> Provided entries:
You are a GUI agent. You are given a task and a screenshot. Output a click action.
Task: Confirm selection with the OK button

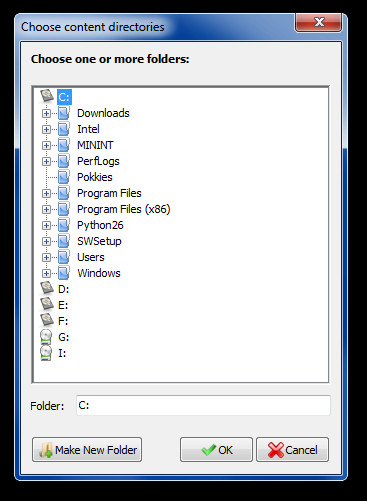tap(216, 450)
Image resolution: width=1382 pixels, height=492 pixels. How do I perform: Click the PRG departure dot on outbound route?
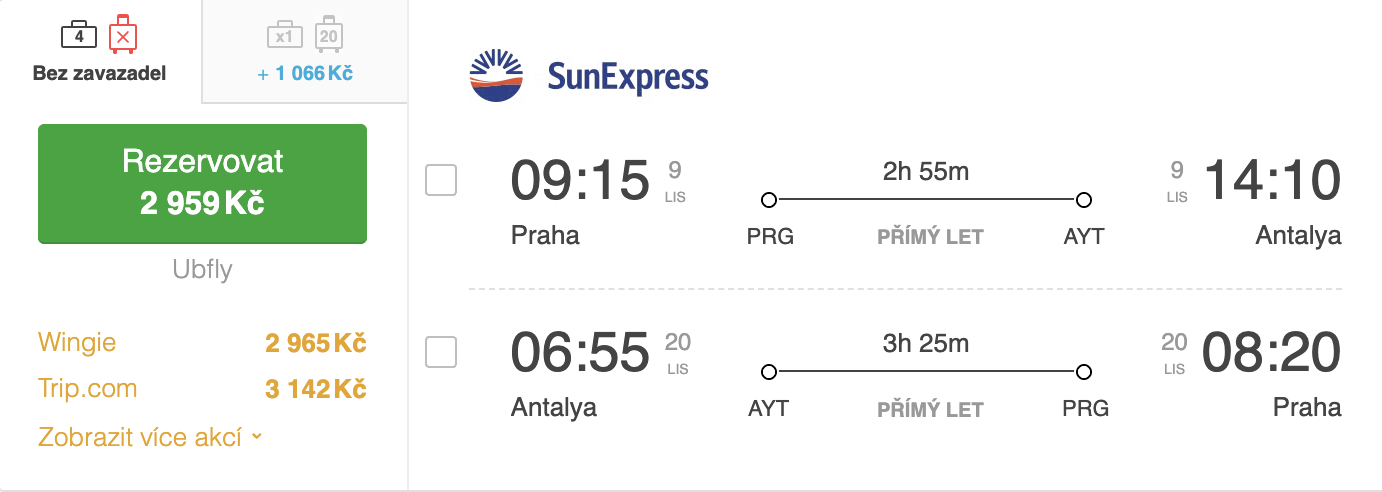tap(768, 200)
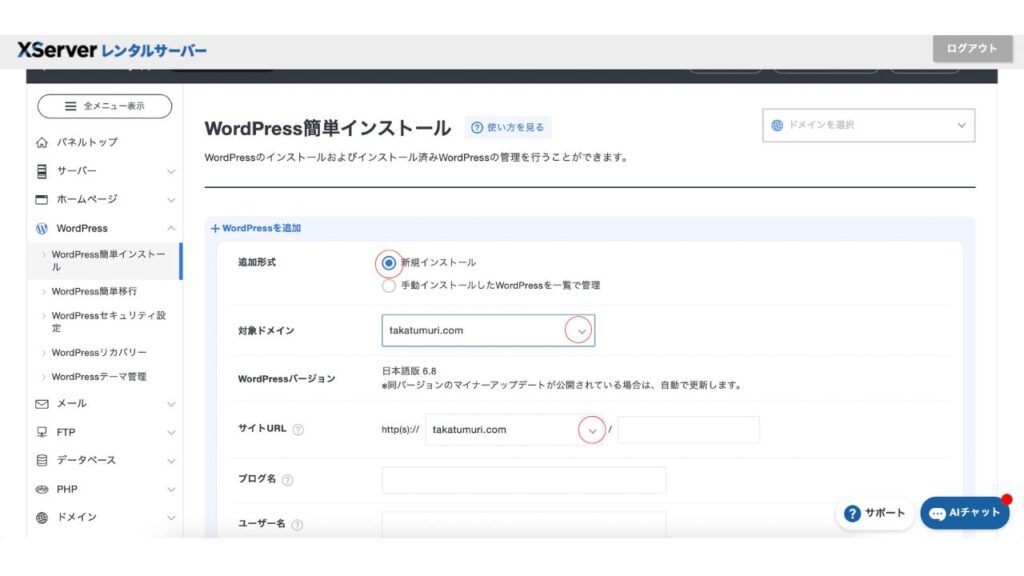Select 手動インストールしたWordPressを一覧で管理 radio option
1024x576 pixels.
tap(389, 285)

> Requirement: For this task, give the full listing again verbatim and keep out every picture.

> The completed task:
You are a GUI agent. You are given a task and a screenshot. Output a click action.
Task: Confirm selection with the OK button

tap(216, 450)
Image resolution: width=1382 pixels, height=492 pixels. How do I perform: Click the PRG departure dot on outbound route?
tap(768, 200)
Select 手動インストールしたWordPressを一覧で管理 radio option
1024x576 pixels.
tap(389, 285)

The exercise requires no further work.